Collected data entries
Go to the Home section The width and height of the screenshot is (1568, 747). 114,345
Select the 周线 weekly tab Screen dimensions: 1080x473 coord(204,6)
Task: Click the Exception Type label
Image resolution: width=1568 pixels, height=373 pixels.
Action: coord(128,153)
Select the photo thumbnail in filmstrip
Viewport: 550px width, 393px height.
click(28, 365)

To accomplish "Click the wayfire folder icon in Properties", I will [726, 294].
--
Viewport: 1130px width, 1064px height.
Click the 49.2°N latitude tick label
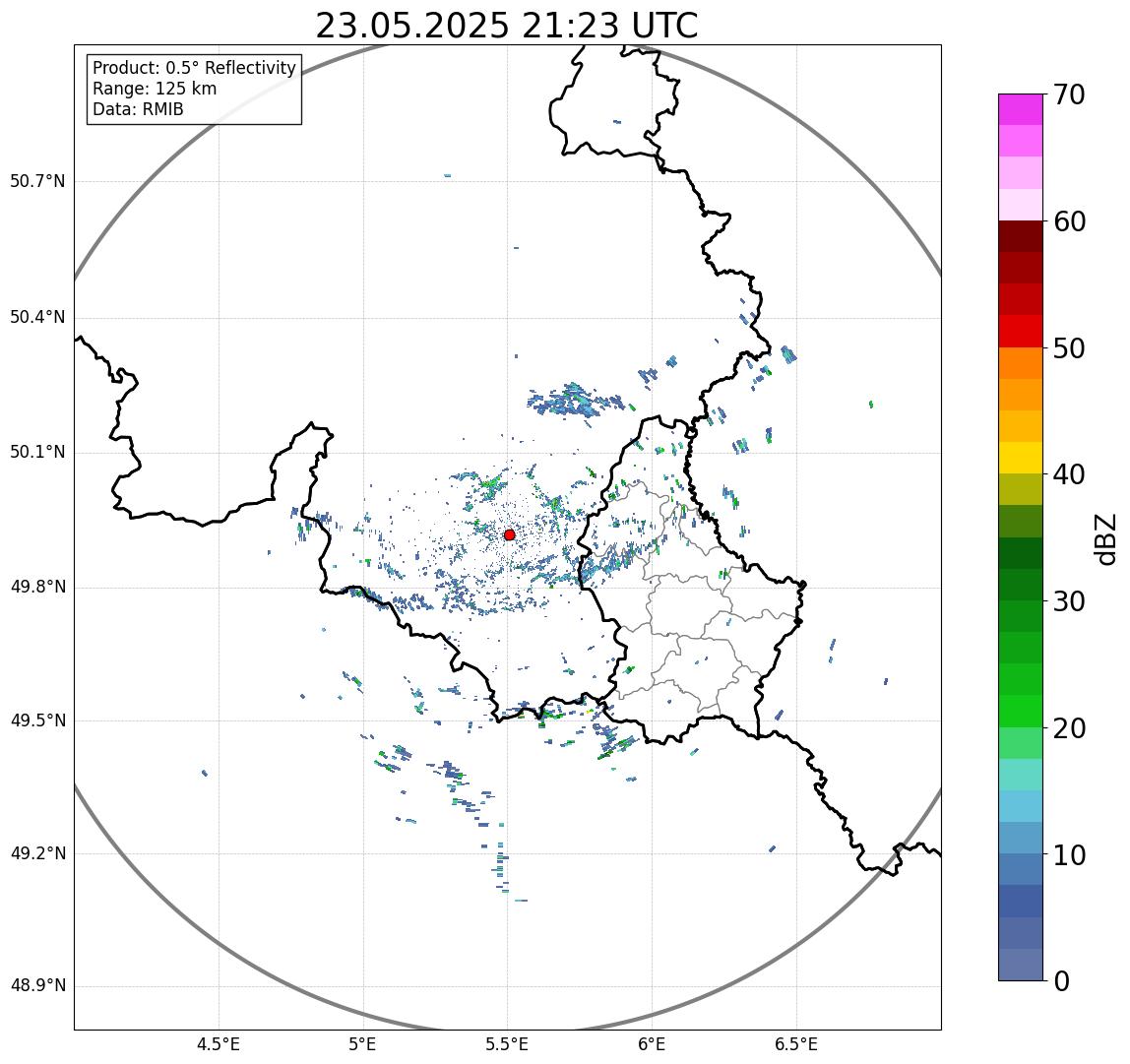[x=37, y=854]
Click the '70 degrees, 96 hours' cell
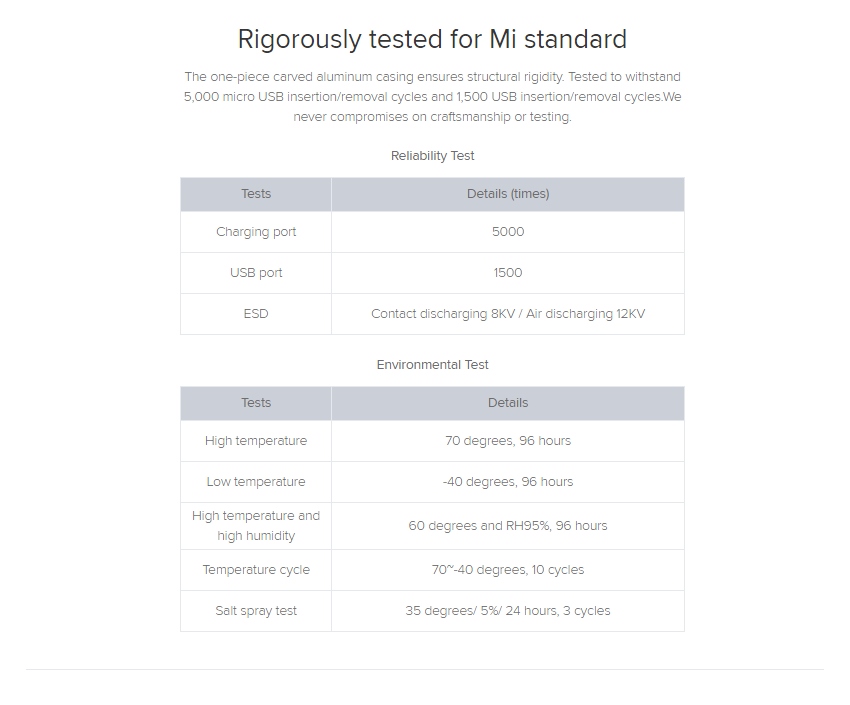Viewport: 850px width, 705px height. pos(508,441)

Work instruction: The line above containing "Go to the Home", the line containing "Task: Click the Exception Type label", and every line between them are to be transcribed exactly; no other line is wanted.

Task solution:
Go to the Home section The width and height of the screenshot is (1568, 747). 114,345
Select the 周线 weekly tab Screen dimensions: 1080x473 coord(204,6)
Task: Click the Exception Type label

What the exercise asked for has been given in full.